Eugenio Tangunan was an evangelist, pastor, and church leader in the Philippines.

Eugenio J. Tangunan was born on September 6, 1916,1 in Sitio Cabalantian, Cabucbucan Village, Rizal, Nueva Ecija, Philippines,2 to Mr. and Mrs. Alejandro Tangunan.3 Eugenio was the fifth child in the family.4

Education and Marriage

Eugenio finished elementary school in 1932. Financial difficulties prevented him from pursuing high school studies right away, so he began working on a farm. But Eugenio was unlike ordinary lads, who would flitter away time with other boys after work. Being a book lover, he would read books from his father’s collection deposited in a wooden trunk built for storing books. Among these he found a particular book sold to his father in 1930 by a literature evangelist, The Great Controversy. This book arrested Eugenio’s interest. He was fascinated by all the startling truths therein, especially about the Sabbath.5

After reading The Great Controversy three times, Eugenio was so convicted of the Sabbath truth that he started to keep the Sabbath. But his father was much opposed to his new religious practice. He could not accept that his son would join another religion. He threatened to disown Eugenio if he continued to keep the Sabbath. Threats turned to persecution, but young Eugenio could not be persuaded to give up his newfound faith. Finally, true to his threats, Alejandro disowned Eugenio and sent him away from their home. But a Seventh-day Adventist Church member, Vicente Payabyab, took pity on him, invited him to his house, and employed him as a farmhand for a year.6

In 1935, Eugenio, through the suggestion of Payabyab, visited Philippine Union College (now Adventist University of the Philippines) after hearing about it. His thirst to continue his disrupted education sprang in him upon seeing the institution. One of the students even encouraged him to pursue his studies. Studying again as a self-supporting student was a turning point in Eugenio’s life.7

Eugenio married Jovita Hernando on June 15, 1944.8 They have four children: Priscilla, Merlina, Edwin, and Ray.9

Ministry

In 1943, close to the end of his first year in college, Eugenio Tangunan was called to be an assistant district pastor with the main job of an evangelist at Central Luzon Mission (now Central Luzon Conference).
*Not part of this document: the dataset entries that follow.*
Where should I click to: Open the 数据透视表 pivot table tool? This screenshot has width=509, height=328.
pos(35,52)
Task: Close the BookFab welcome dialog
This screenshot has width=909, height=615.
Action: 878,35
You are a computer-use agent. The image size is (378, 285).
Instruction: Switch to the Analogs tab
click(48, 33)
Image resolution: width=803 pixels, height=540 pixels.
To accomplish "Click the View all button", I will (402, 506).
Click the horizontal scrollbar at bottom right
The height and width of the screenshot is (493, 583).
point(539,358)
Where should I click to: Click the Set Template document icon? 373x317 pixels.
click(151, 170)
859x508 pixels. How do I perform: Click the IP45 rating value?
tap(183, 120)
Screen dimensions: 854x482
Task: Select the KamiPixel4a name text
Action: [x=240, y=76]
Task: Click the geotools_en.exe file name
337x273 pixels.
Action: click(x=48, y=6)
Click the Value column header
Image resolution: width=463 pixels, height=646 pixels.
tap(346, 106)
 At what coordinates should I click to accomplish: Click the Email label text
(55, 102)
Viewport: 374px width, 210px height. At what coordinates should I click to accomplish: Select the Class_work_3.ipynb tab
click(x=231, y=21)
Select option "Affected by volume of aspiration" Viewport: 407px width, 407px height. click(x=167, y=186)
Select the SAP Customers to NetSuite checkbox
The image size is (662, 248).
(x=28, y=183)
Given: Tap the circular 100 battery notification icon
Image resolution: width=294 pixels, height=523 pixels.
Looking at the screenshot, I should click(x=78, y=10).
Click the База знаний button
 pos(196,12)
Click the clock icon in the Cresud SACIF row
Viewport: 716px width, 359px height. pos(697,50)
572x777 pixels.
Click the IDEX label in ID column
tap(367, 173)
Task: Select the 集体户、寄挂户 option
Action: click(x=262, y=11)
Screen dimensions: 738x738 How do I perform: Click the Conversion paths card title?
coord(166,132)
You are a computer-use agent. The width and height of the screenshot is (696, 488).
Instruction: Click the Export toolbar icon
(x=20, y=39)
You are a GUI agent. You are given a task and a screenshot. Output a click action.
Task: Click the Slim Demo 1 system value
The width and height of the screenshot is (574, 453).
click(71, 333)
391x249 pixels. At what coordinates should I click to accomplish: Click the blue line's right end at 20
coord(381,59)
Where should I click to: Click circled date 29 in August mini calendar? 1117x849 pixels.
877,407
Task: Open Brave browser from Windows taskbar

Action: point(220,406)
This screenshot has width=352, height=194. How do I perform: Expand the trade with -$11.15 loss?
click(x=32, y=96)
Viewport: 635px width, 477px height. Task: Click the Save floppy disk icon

However, he declined the call because he wanted to finish college. He was able to finance his studies with his work of transporting passengers by a horse-drawn carriage.10

But barely two months after the call, one of the two horses he had got sick. He surmised that the incident must be prodding him to accept the call to be God’s minister. He prayed that his horse would be healed and that he would work for God as minister of the gospel.11

Before 1943 ended, a second invitation to be God’s worker came to him, which he accepted. Tangunan started his ministry as an assistant district pastor, with evangelism as his main job, at Central Luzon Mission. He immediately trained under the tutelage of Pastor Alcaraz, a seasoned worker. After serving for two years, Tangunan became a full-fledged district pastor. He showed his dedication and love for the flock by shepherding church members and exhibiting Christ in his life. The Lord prospered his 12-year ministry (1945 to 1957) as a district pastor. Tangunan played a key role in establishing five churches in different territories where he labored, and he trained many young ministers, some of whom held significant posts in local missions of the North Philippine Union Mission (now North Philippine Union Conference).12

On April 5, 1971, Tangunan was ordained in the ministry.13 He became the Lay Activities and Sabbath School secretary of Central Luzon Mission from 1958 to 1963.14 In 1964, Tangunan was called to be the president of what was then South-Central Luzon Mission, now South-Central Luzon Conference, a position he held until 1968.15 In 1969, he was called to the North Philippine Union Mission to be Lay Activities secretary.16 Tangunan was in that position for six years, until he retired in 1975 after serving the denomination for almost 32 years.

After his retirement, Eugenio Tangunan went to the United States to join his family who had moved there. On November 15, 1993, he died at the age of 77 in Loma Linda, California.17

Sources

Bautista, J. O. “The Book in the Wooden Trunk.” Far Eastern Division Outlook, May 1961, 6–7.

Eugenio J. Tangunan, Far Eastern Division Sustentation Fund Application, June 17, 1975. Southern Asia-Pacific Division archives, Silang, Cavite, Philippines.

“Eugenio Tanguna, 77,” MyLife, accessed March 15, 2020, https://www.mylife.com/eugenio-tangunan/e813133575618.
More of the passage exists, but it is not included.